Aim – Please put the listing from the line containing "The height and width of the screenshot is (557, 1024)." through the line containing "tap(637, 1203)" into a numbered list, skipping blank lines and leaving out the pictures.

Given records –
____

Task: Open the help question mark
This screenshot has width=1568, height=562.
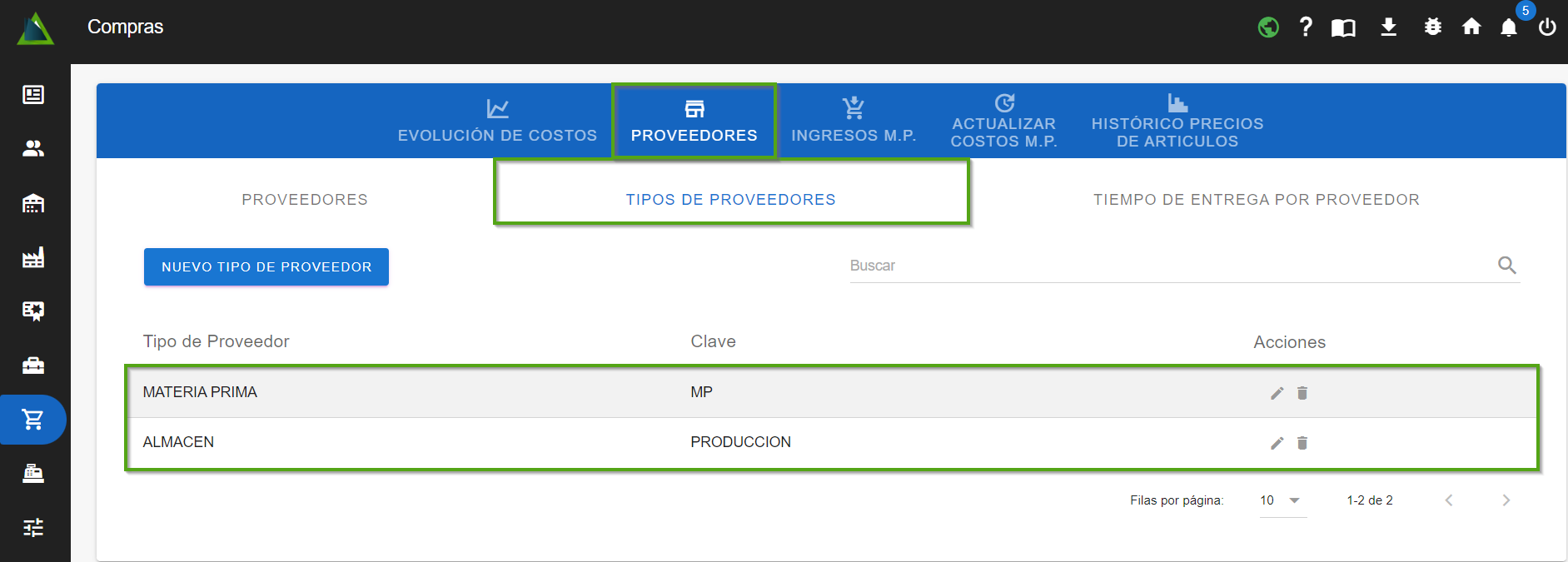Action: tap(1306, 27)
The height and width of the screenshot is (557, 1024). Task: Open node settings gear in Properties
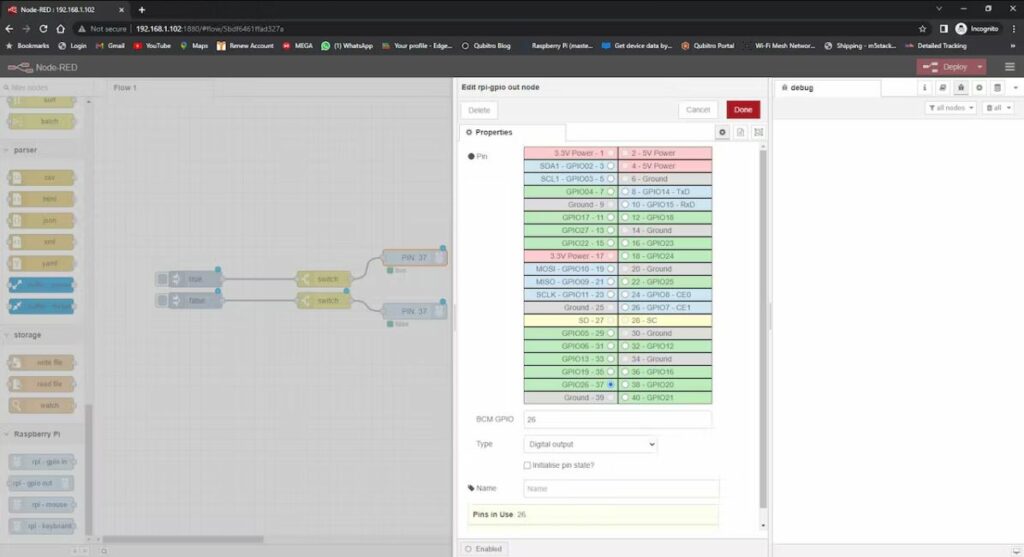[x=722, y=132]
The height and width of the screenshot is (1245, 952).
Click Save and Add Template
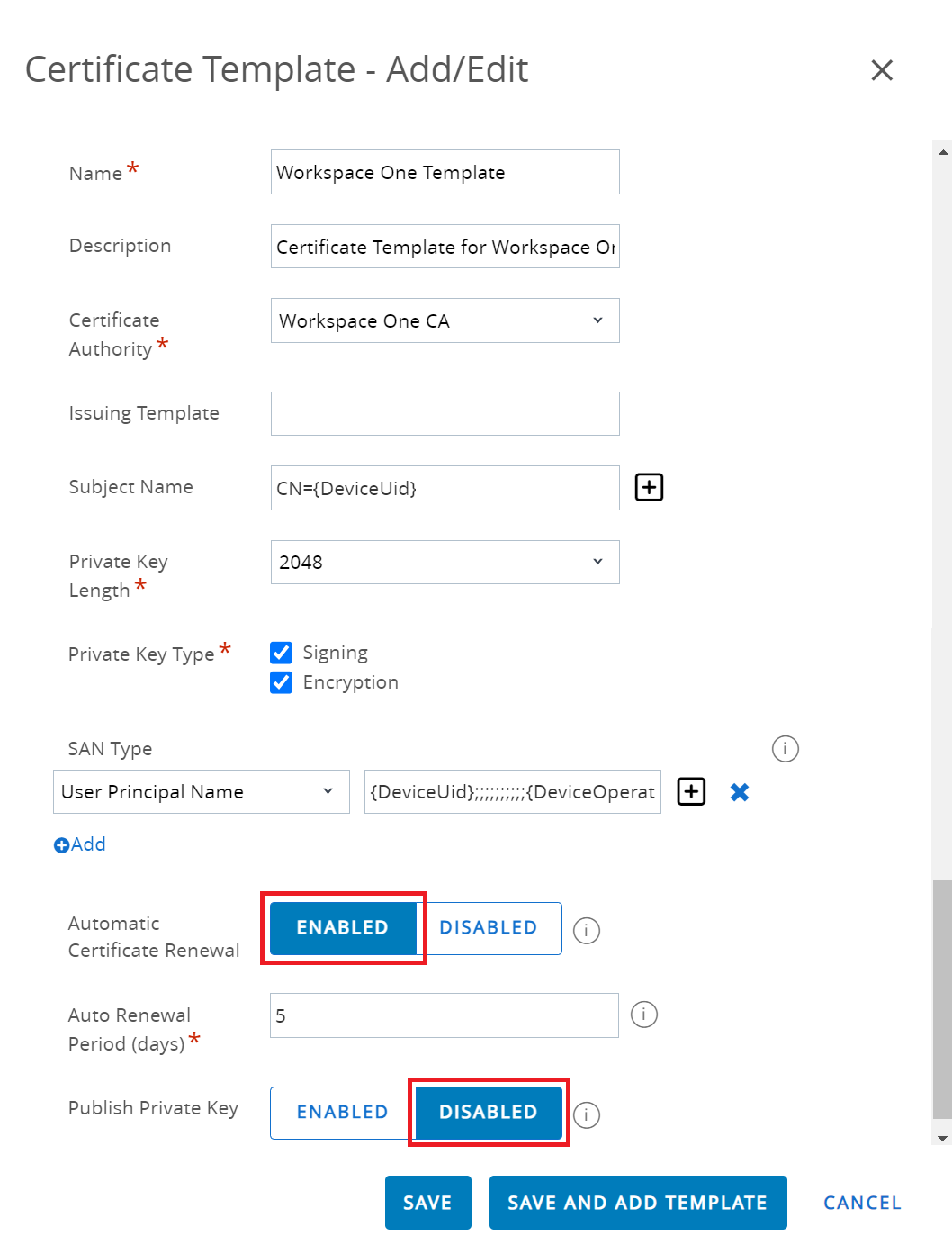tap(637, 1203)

____

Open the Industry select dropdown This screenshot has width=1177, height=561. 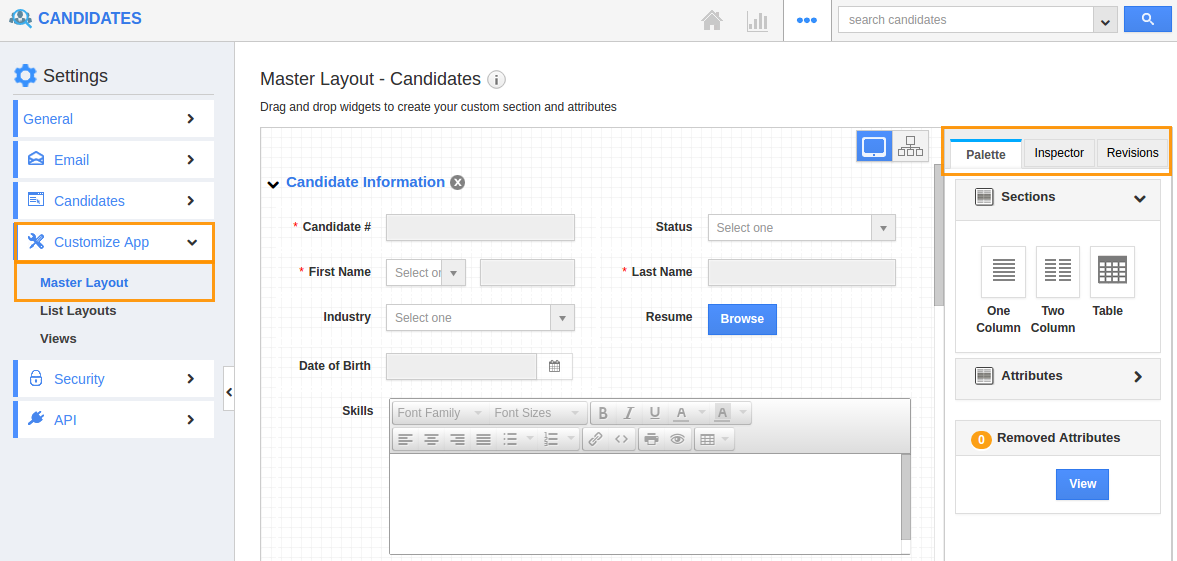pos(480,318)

____

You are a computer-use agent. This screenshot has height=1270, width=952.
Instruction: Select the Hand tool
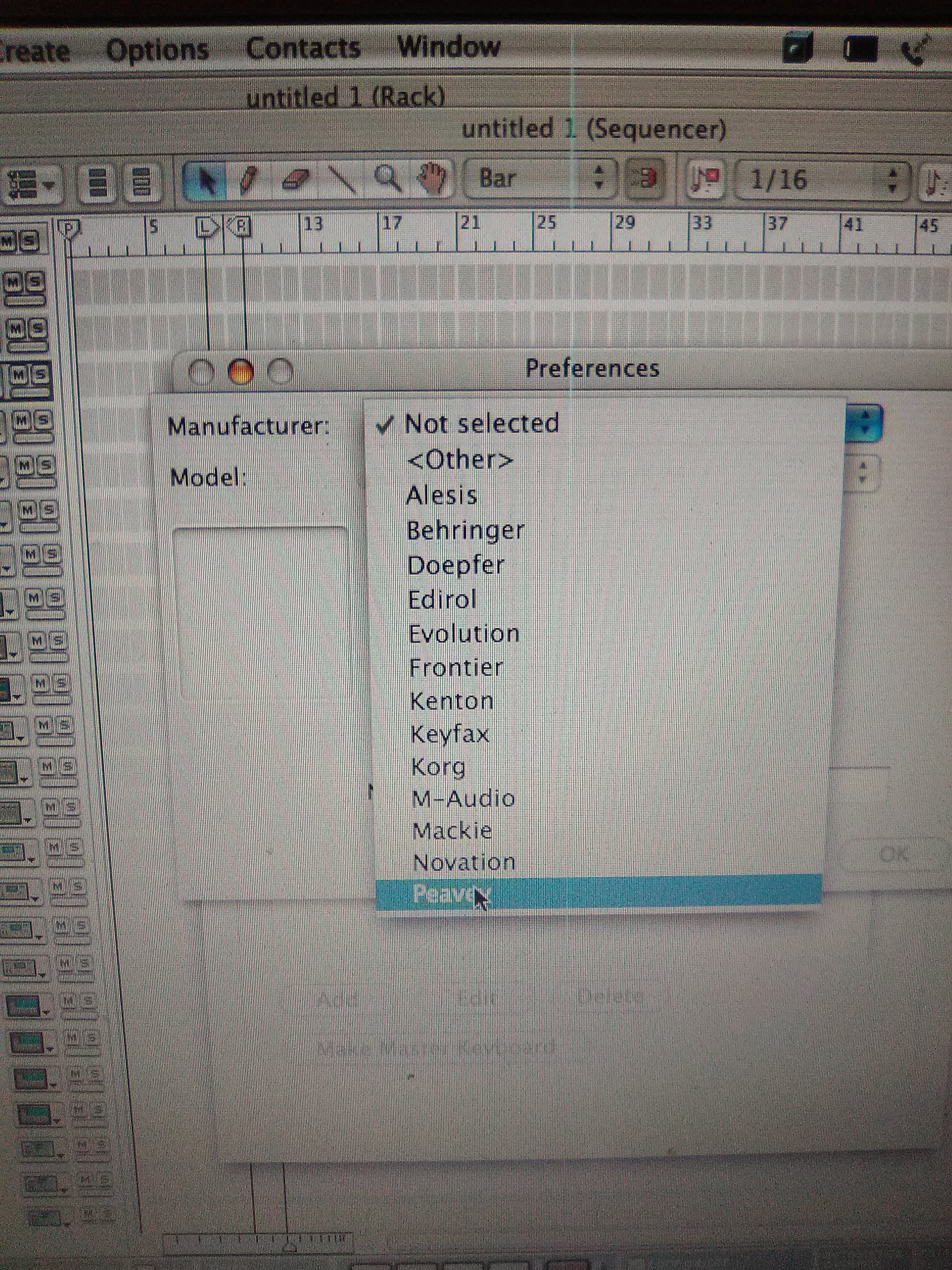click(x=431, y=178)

____

Expected answer –
1. The height and width of the screenshot is (557, 1024). Task: Open node settings gear in Properties
2. [x=722, y=132]
3. The height and width of the screenshot is (1245, 952).
4. Click Save and Add Template
5. tap(637, 1203)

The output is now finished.